The forces are where derivatives are important, and it is a reasonable question of whether hand-coded derivatives are faster or slower than autograd derivatives. We first look at the forces from ASE. The analytical forces take about the same time as the energy, which is not surprising. The same work is done for both of them.

np.set_printoptions(precision=3, suppress=True)
print(atoms.get_forces())

[[-0.    -0.    -0.   ]
[-0.296 -0.     0.183]
[-0.296 -0.    -0.183]
[ 0.296 -0.     0.183]
[ 0.296 -0.    -0.183]
[ 0.183 -0.296 -0.   ]
[-0.183 -0.296  0.   ]
[ 0.183  0.296 -0.   ]
[-0.183  0.296  0.   ]
[-0.     0.183 -0.296]
[ 0.    -0.183 -0.296]
[-0.     0.183  0.296]
[ 0.    -0.183  0.296]]


%%timeit
atoms.get_forces()
atoms.calc.results = {}

1.22 ms ± 38.7 µs per loop (mean ± std. dev. of 7 runs, 1000 loops each)

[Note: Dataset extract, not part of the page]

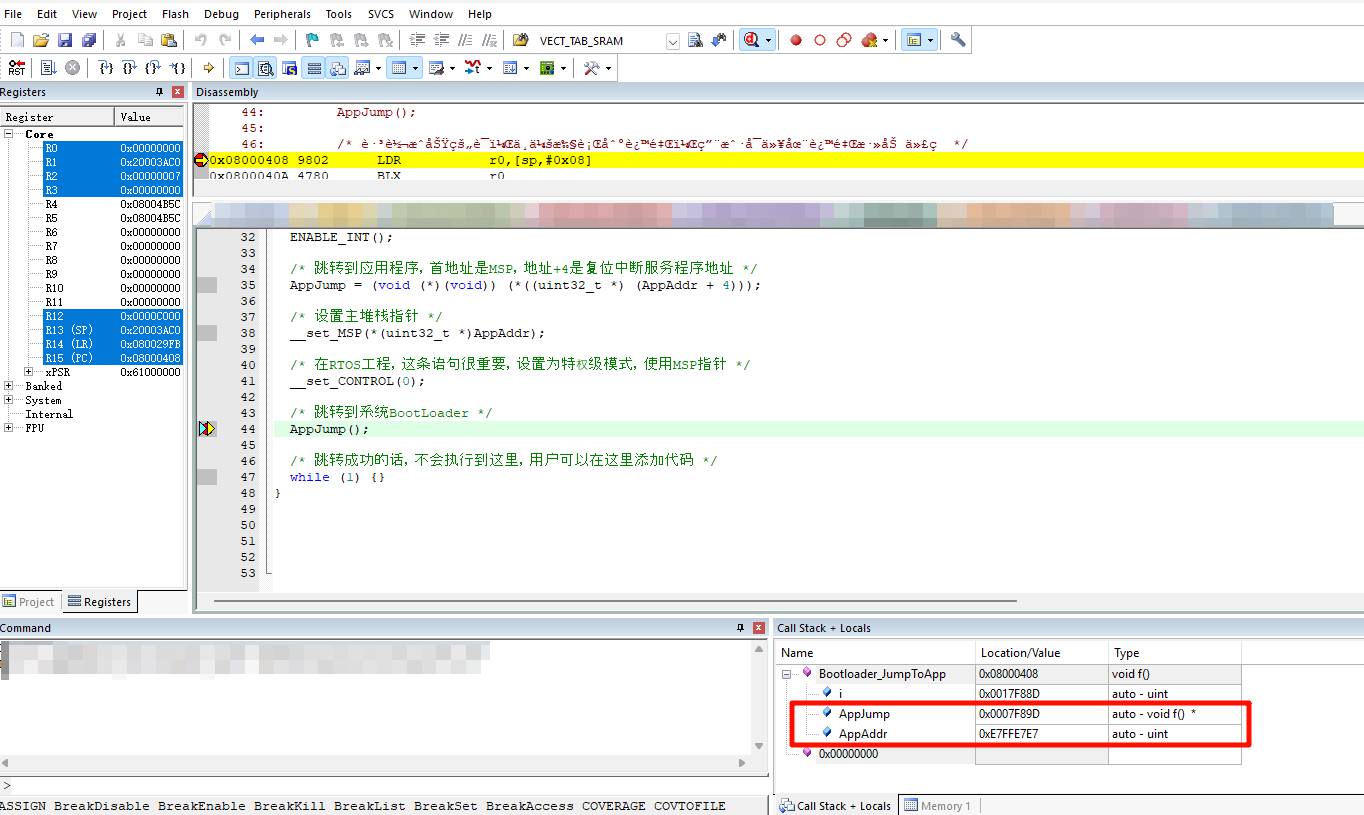The height and width of the screenshot is (815, 1364).
Task: Select the AppJump variable in Locals
Action: click(x=863, y=714)
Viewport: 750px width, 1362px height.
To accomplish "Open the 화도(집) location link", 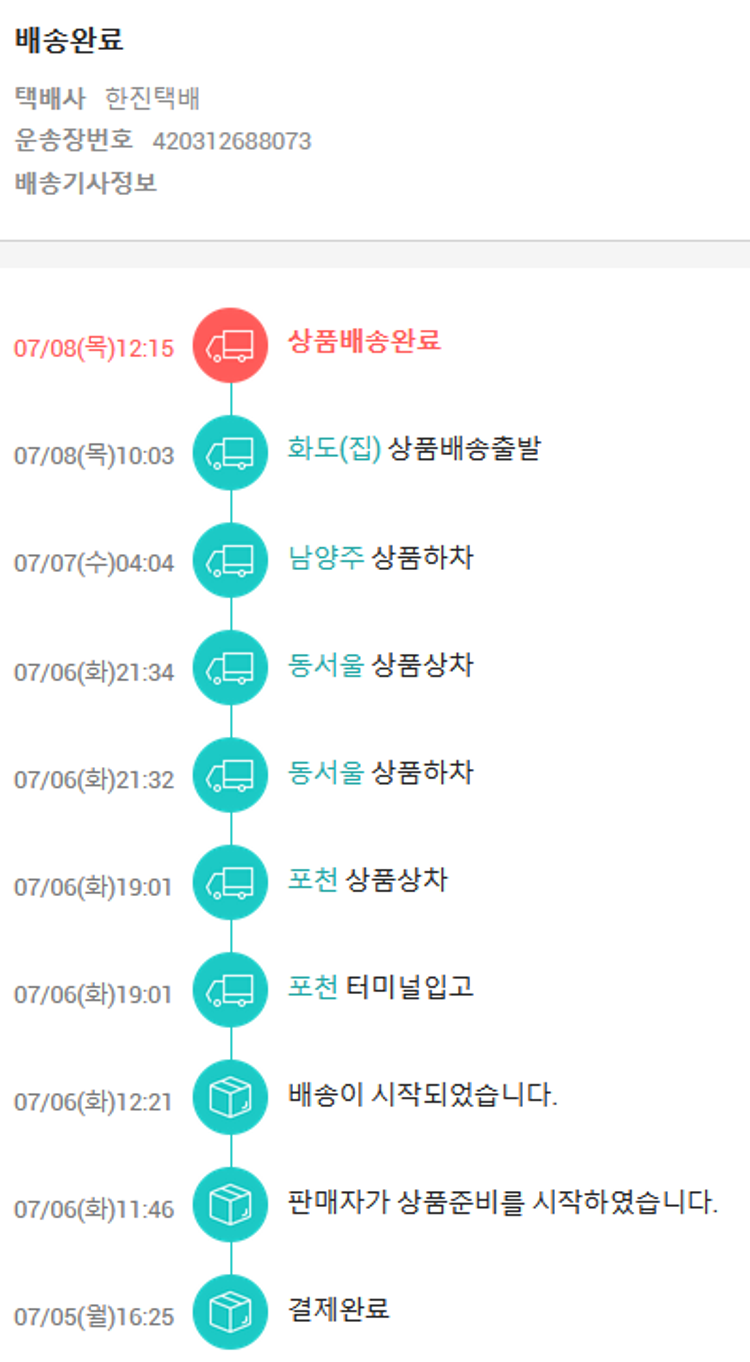I will click(335, 449).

Here is our auto-differentiated force function.

from autograd import elementwise_grad

def forces(pos):
return -dEdR(pos)


Let's just check the forces for consistency.

print(forces(atoms.positions))

print(np.allclose(forces(atoms.positions), atoms.get_forces()))

[[-0.    -0.    -0.   ]
[-0.296 -0.     0.183]
[-0.296 -0.    -0.183]
[ 0.296 -0.     0.183]
[ 0.296 -0.    -0.183]
[ 0.183 -0.296 -0.   ]
[-0.183 -0.296  0.   ]
[ 0.183  0.296 -0.   ]
[-0.183  0.296  0.   ]
[-0.     0.183 -0.296]
[ 0.    -0.183 -0.296]
[-0.     0.183  0.296]
[ 0.    -0.183  0.296]]
True



Those all look the same, so now performance for that:

%%timeit

forces(pos)

727 µs ± 47.1 µs per loop (mean ± std. dev. of 7 runs, 1000 loops each)



This is faster than the ASE version. I suspect that it is largely because of the faster, vectorized algorithm overall.

print('autograd is {0:1.1f} times faster than ASE on forces.'.format(1.22e-3 / 727e-6))

autograd is 1.7 times faster than ASE on forces.



autograd forces are consistently 2-6 times faster than the ASE implementation. It could be possible to hand-code a faster function for the forces, if it was fully vectorized. I spent a while seeing what would be required for that, and it is not obvious how to do that. Any solution that uses loops will be slower I think.

This doesn't directly answer the question of whether this can work in production. Everything is still written in Python here, which might limit the size and length of calculations you can practically do. With the right implementation though, it looks promising.